Abbiamo parlato del fascino esercitato sull’architettura organica del Goetheanum su René Mayer. Ma questo gusto per le forme biomorfe è solo uno dei poli della sua sensibilità artistica. L’altro è la sua predilezione per la semplicità e la sobrietà, come sostenuto fin dagli anni ’20 da un’accademia che diventerà famosa in tutto il mondo: il Bauhaus di Walter Gropius, aperto nel 1919 a Weimar, trasferitosi nel 1925 a Dessau e smantellato nel 1933 a Berlin-Steglitz in risposta alle pressioni esercitate dalle autorità naziste. In questa istituzione, la ricerca e l’insegnamento si sono inizialmente concentrati sulla rivalutazione della funzione artigianale nell’arte. Successivamente è venuta la riflessione sulla semplificazione delle forme dei beni di consumo comune. Che si tratti di sale, teiere, lampade da comodino, carte da parati o mobili – principalmente sedie e divani – per citare solo alcuni esempi, lo stile ereditato dal secolo precedente è stato fondamentalmente messo in discussione. Nello spirito dei “maestri” (come venivano chiamati gli insegnanti del Bauhaus), lo scopo della semplificazione delle forme era sia industriale (creare oggetti che potessero essere prodotti in modo molto razionale) che estetico (creare oggetti belli). Questa riflessione ha culminato nel concetto di “meno è più”, quindi nel rifiuto di qualsiasi ornamento superfluo – un concetto che era anche il motto dell’architetto e designer tedesco-americano Ludwig Mies van der Rohe, uno dei “maestri” più influenti del Bauhaus. Mies van der Rohe ha giocato un ruolo determinante nella diffusione mondiale dello spirito del Bauhaus. Il famoso padiglione tedesco all’Esposizione Universale di Barcellona del 1929, da lui progettato insieme a Lilly Reich, e la poltrona “Barcelona”, creata per questo padiglione, sono tra le sue realizzazioni più note.
Per tornare ai due assi concettuali che guidano René Mayer: un ragionamento (troppo) veloce potrebbe portare a presumere che l’artista mostri una sconcertante ambivalenza nel abbracciare contemporaneamente due dottrine totalmente antitetiche. Ma la contraddizione è solo apparente. O, per essere precisi, riguarda solo uno degli aspetti della questione: lo stile.
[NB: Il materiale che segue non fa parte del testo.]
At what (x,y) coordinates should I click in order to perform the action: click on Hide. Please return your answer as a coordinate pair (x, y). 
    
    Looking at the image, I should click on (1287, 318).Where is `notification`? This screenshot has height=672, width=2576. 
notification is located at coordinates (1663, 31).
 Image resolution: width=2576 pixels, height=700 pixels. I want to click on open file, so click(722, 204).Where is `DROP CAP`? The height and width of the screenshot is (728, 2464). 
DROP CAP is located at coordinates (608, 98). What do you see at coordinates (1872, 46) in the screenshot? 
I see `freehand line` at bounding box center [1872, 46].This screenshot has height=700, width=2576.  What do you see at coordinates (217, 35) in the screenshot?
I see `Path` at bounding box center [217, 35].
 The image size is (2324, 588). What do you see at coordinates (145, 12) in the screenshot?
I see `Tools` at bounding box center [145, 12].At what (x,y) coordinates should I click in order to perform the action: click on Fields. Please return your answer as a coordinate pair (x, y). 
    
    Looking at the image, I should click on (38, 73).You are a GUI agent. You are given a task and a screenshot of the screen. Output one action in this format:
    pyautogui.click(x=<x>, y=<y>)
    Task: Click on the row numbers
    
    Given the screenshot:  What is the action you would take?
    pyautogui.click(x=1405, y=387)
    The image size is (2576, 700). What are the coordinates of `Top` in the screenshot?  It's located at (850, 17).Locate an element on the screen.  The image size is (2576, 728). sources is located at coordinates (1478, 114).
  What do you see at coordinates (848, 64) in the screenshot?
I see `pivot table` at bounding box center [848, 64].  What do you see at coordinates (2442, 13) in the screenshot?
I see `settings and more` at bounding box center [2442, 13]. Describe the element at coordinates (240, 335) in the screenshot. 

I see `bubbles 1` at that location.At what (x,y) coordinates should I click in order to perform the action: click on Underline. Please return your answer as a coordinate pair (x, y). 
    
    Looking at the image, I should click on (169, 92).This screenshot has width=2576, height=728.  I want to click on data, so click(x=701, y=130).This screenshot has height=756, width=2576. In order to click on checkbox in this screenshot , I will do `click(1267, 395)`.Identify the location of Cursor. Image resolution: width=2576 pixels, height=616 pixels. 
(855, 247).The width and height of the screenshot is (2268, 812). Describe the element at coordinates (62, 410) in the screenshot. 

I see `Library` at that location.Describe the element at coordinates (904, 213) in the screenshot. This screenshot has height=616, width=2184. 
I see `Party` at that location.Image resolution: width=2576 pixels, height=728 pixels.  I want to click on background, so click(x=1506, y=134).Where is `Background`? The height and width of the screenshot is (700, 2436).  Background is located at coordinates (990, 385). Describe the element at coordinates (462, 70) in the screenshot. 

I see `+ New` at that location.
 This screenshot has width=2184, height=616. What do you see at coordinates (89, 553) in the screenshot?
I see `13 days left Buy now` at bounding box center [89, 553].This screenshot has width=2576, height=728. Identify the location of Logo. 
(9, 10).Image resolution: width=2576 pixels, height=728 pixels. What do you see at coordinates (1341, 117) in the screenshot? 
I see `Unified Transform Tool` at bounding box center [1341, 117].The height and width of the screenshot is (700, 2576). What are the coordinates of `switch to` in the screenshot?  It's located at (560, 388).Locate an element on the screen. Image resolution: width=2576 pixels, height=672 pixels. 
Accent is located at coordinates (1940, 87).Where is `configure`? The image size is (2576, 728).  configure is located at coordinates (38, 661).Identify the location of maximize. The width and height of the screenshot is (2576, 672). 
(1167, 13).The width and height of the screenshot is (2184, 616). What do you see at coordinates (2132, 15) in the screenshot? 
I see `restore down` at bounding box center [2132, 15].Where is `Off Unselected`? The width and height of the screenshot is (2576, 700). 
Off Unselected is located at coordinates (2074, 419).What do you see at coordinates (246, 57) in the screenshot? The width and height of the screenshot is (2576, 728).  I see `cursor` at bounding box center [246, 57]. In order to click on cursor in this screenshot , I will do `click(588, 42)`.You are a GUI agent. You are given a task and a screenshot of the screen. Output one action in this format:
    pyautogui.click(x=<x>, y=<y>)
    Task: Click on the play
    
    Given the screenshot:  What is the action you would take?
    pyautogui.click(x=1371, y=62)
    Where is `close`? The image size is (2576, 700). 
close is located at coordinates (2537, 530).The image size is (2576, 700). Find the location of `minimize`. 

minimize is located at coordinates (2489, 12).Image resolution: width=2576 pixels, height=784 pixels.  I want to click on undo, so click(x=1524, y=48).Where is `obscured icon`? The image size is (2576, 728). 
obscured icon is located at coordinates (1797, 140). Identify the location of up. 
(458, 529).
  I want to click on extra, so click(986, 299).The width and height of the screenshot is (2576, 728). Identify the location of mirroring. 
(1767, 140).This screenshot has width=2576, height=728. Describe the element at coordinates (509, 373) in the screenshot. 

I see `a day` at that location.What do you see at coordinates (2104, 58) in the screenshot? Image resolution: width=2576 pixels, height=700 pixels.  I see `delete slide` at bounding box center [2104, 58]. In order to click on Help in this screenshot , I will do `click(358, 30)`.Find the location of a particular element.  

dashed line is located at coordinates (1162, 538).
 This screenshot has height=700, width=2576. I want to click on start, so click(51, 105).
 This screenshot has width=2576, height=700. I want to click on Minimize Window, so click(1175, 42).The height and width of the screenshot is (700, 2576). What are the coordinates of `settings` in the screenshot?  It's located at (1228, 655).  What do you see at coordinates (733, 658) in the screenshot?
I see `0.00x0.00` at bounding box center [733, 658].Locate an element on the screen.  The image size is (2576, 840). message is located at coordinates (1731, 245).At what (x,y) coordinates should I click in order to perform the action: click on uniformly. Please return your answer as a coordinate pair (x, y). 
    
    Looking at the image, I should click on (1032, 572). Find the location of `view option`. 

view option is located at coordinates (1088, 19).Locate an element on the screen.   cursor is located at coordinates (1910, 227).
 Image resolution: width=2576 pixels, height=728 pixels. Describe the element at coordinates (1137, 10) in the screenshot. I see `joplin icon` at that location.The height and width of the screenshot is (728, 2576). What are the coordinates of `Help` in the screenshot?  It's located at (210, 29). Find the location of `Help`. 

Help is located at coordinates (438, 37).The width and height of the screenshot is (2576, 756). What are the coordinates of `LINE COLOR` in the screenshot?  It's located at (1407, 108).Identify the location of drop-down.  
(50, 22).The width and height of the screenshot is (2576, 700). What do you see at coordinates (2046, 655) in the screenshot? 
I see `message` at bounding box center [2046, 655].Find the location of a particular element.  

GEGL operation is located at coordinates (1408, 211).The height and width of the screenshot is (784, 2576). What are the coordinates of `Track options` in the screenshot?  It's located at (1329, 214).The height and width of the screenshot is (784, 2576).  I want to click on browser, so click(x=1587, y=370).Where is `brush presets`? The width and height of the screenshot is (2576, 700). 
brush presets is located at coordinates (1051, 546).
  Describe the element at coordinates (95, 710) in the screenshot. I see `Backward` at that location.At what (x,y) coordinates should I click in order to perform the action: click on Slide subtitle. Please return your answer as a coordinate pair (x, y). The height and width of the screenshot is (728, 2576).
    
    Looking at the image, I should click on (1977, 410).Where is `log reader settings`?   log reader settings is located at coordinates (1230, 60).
È ovvio che lo stile pulito del Bauhaus è in contrasto – o meglio in contrappunto – con il design biomorfico talvolta esuberante dell’architettura organica. La domanda è quindi: cosa collega il mondo del Bauhaus a quello del Goetheanum? La risposta è di una luminosa evidenza: l’approccio artigianale proprio delle due filosofie. Perché l’architettura organica, che vuole svilupparsi in simbiosi con la natura, come rivendicano le creazioni di Frank Lloyd Wright, privilegia logicamente materiali naturali come mattoni, legno e pietra – e stimola di conseguenza l’artigianato che li mette in opera. Steiner (che ha costruito il Goetheanum in cemento, non dimentichiamolo…!) così come Gropius sono perfettamente consapevoli dell’importanza della manualità artigianale. Nei suoi precetti di insegnamento, Steiner va persino oltre dicendo che l’obiettivo del lavoro manuale scolastico (oggi “arti plastiche”) non è quello di insegnare agli studenti una buona padronanza delle tecniche artigianali, ma di portare alla creazione di oggetti utili e utilizzabili.
Quindi, la consapevolezza dell’importanza vitale – nel senso di “indispensabile alla vita” – dell’artigianato è il filo conduttore che guida René Mayer. Quando dice che è nell’intimo un artigiano, mette chiaramente, ma senza verbalizzarlo, l’accento sulla nozione di vita: Il cuore è il luogo dove non batte solo il polso della vita biologica, ma anche quello della vita emotiva. – Nel corso degli anni e delle sue sperimentazioni artistiche, René Mayer ha sempre più profondamente compreso ed assimilato la necessità vitale dell’atto creativo e l’importanza di produrre qualcosa con le proprie mani. È nell’onestà e nell’umiltà di questo approccio che nasce la fiamma che conferisce alle opere la personalità, la legittimità e la vitalità che i prodotti provenienti da una fabbrica dall’altra parte del mondo non avranno mai.